Described evaluation module is specifically for, the second viewing comfort degree factor of stereopsis frequency range according to following formulae discovery:

$\stackrel{\&OverBar;}{V_d}=\frac{1}{N}\underset{i=1}{\overset{N}{\mathrm{\&Sigma;}}}\left|V_d^i\right|*P_i$

Wherein, for the second viewing comfort degree factor of described stereopsis frequency range, for the second viewing comfort degree factor of the i-th frame in described stereopsis frequency range, P _ifor set point, P _ivalue according to V ₁ ⁱwith min Disp _isymbol determine, N is the number of frame of video in described stereopsis frequency range, and described i-th frame is any frame of video in described stereopsis frequency range.
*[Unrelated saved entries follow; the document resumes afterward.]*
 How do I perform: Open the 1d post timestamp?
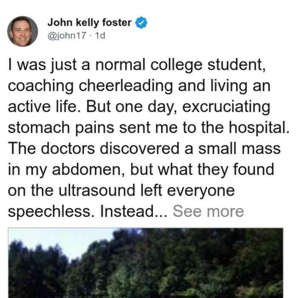coord(100,35)
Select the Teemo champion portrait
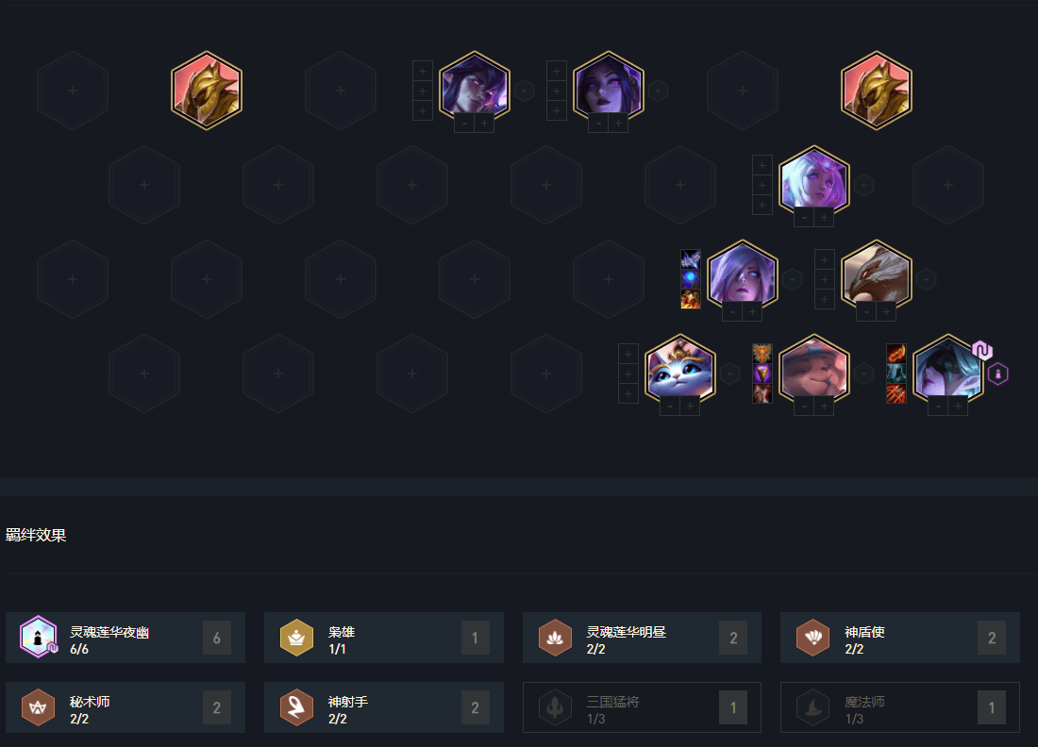This screenshot has height=747, width=1038. (814, 372)
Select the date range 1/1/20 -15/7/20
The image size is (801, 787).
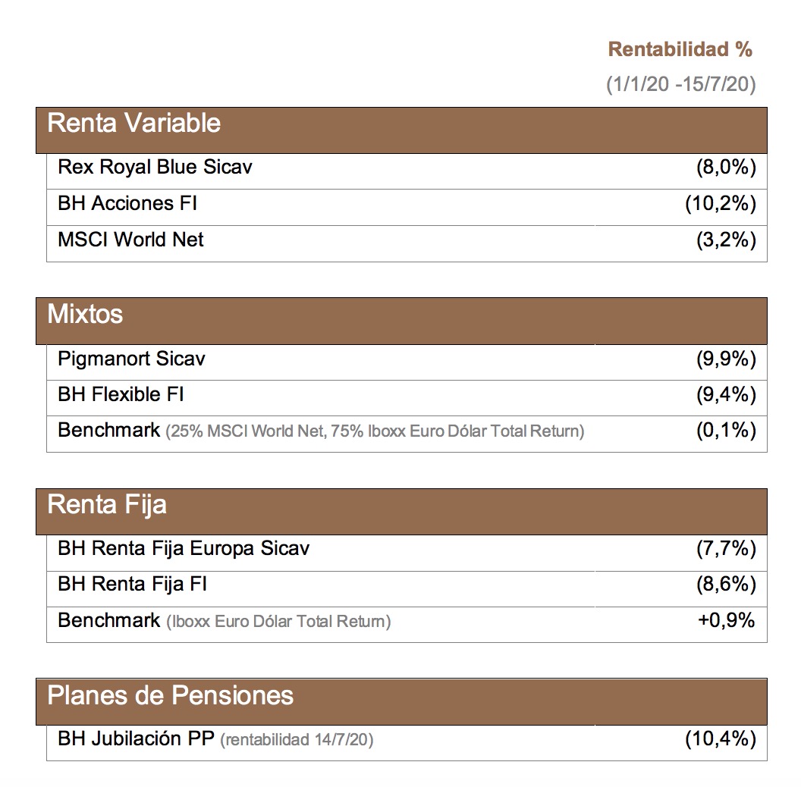(x=680, y=85)
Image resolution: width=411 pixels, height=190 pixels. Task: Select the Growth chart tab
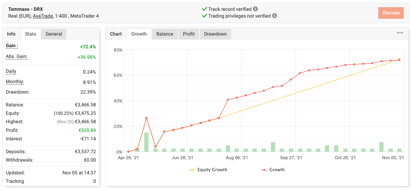click(139, 34)
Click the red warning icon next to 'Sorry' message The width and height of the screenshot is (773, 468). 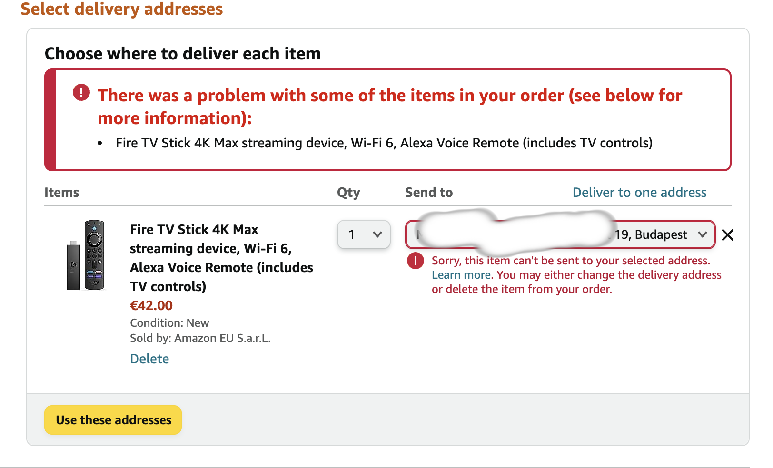point(416,261)
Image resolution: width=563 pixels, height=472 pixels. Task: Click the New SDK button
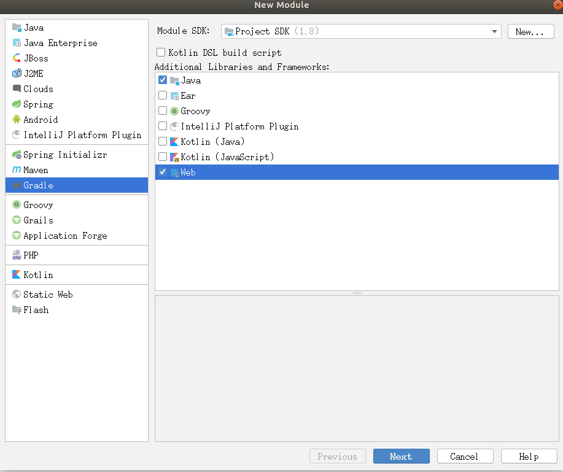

34. devices according to any one of claim 31-33, is characterized in that, described evaluation module is specifically for, the viewing comfort level of stereopsis frequency range according to following formulae discovery:

VC=α*Spatial_vc+β*Temperal_vc

$\mathrm{Spatial}\_\mathrm{vc}=1+c3*\stackrel{\&OverBar;}{{\mathrm{disp}}_{\mathrm{distribution}}}*\exp (-|\stackrel{\&OverBar;}{\min \mathrm{Disp}}|*b1)$

$\mathrm{Temperal}\_\mathrm{vc}=1+c3*\exp (-|\stackrel{\&OverBar;}{V_d}\left|\right)$

Wherein, VC is the viewing comfort level of described stereopsis frequency range, α and β is weighted value; B1, c3 are set point; Spatial_frame_vc is the viewing comfort level of the described stereopsis frequency range that Spatial characteristic determines, Temperal_frame_vc is the viewing comfort level of the described stereopsis frequency range that time domain specification determines; for the mean value of the first viewing comfort degree factor of all frame of video in described stereopsis frequency range, for the weighted average of the reference parallax of all frame of video in described stereopsis frequency range, for the second viewing comfort degree factor of described stereopsis frequency range.